Let $s$ be a meromorphic section of $L$, described by the expressions $$ U_1 \to \mathbb C, \ \ \ \ z \mapsto a(z)$$ $$ U_2 \to \mathbb C, \ \ \ \ z \mapsto b(z)$$ where $a(z) = g_{12}(z) b(z)$ on the overlap $U_1 \cap U_2$.

For convenience, we'll assume that $a(z)$ and $b(z)$ have no zeroes or poles on the contour $\{ |z| = 1 \}$. (If this isn't true, then we can just redefine our choice of $s$ by multiplying or dividing by linear functions, so this isn't a problem.) So the zeroes and poles of $s$ can be partitioned into two sets: those that lie in the region $\{ |z| < 1 \}$, and those that lie in the region $\{ |z| > 1 \}$.

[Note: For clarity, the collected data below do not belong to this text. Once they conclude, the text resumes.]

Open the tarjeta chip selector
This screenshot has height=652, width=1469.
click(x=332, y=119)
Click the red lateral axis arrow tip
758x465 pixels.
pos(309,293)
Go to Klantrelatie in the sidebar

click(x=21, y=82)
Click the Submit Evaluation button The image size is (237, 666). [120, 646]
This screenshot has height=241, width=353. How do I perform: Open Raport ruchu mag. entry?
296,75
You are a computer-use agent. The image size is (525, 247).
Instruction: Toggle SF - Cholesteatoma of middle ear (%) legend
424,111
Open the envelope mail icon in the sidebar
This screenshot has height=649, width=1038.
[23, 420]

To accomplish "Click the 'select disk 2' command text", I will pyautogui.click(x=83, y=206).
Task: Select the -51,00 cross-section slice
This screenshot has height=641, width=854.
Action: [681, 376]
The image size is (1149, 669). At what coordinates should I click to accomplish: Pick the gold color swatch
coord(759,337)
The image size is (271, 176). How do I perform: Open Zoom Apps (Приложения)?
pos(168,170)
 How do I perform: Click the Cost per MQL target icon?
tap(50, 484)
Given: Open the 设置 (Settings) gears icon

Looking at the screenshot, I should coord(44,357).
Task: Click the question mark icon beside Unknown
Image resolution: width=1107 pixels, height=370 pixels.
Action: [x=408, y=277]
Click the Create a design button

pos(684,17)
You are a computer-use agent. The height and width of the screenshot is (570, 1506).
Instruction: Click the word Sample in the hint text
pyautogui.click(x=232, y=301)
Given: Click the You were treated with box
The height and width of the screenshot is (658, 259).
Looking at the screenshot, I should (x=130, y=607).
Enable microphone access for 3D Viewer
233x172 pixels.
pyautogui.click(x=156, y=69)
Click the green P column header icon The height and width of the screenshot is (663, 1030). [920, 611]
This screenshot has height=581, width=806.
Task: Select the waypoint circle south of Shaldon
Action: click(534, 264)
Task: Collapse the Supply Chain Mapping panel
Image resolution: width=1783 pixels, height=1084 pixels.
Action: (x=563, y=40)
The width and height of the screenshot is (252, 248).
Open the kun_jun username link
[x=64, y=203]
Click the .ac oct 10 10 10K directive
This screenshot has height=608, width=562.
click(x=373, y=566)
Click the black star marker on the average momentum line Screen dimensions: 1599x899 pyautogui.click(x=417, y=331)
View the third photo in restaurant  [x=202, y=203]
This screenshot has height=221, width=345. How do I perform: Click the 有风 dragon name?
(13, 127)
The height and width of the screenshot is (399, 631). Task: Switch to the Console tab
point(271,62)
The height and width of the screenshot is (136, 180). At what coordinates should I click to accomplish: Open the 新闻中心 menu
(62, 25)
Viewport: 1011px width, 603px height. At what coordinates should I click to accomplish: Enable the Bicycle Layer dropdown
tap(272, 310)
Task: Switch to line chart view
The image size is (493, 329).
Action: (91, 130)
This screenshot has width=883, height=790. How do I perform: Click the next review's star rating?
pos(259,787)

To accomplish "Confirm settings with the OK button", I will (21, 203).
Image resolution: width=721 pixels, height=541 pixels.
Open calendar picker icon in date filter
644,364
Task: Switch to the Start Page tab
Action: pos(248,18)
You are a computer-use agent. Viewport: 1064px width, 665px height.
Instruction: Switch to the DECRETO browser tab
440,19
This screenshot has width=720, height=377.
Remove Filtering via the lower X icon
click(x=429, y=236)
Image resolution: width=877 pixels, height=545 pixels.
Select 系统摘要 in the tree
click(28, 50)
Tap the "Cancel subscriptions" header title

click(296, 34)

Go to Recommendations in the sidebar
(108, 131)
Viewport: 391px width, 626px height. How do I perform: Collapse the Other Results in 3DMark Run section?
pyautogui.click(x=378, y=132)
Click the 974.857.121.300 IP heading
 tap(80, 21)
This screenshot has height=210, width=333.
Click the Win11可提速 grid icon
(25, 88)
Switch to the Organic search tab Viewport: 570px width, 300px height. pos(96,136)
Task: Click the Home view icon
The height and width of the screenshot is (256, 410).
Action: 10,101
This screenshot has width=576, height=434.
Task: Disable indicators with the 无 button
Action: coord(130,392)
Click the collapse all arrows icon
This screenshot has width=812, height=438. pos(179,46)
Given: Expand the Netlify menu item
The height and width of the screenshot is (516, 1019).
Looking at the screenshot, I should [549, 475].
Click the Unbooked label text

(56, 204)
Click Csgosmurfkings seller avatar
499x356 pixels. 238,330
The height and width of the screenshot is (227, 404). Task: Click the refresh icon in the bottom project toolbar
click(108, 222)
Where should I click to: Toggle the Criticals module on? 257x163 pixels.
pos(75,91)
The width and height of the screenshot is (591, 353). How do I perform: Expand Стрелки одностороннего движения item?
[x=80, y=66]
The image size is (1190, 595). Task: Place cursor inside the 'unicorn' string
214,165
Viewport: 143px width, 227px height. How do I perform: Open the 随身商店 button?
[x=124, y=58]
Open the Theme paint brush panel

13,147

In the region $\{ |z| < 1 \} \subset U_1$, the zeroes and poles of the section $s$ coincide with the zeroes and poles of $a(z)$. By the argument principle, the number of zeros minus the number of poles of $a(z)$ within this region is given by the contour integral $$ \frac{1}{2\pi i} \oint_{\{ |z| = 1\}}\frac{a'(z)}{a(z)} dz,$$ where the circular contour $\{ |z| = 1 \}$ is traversed counter-clockwise.

Similarly, in the region $\{ |z| > 1 \} \subset U_2$, $s$ is trivialised by $b(z)$, and the number of zeros minus the number of poles of $b(z)$ within this region is given by $$ - \frac{1}{2\pi i} \oint_{\{ |z| = 1\}}\frac{b'(z)}{b(z)} dz.$$ [To derive this carefully, we would need to switch to the coordinate $w := 1 / z$, so that the point at infinity is covered by our coordinate choice, and apply the argument principle using $w$ as the coordinate. The minus sign comes from the fact that an anticlockwise traversal of the circle $\{ |w| = 1 \}$in $w$-space corresponds to a clockwise traversal of the circle $\{ |z| = 1 \}$ in $z$-space.]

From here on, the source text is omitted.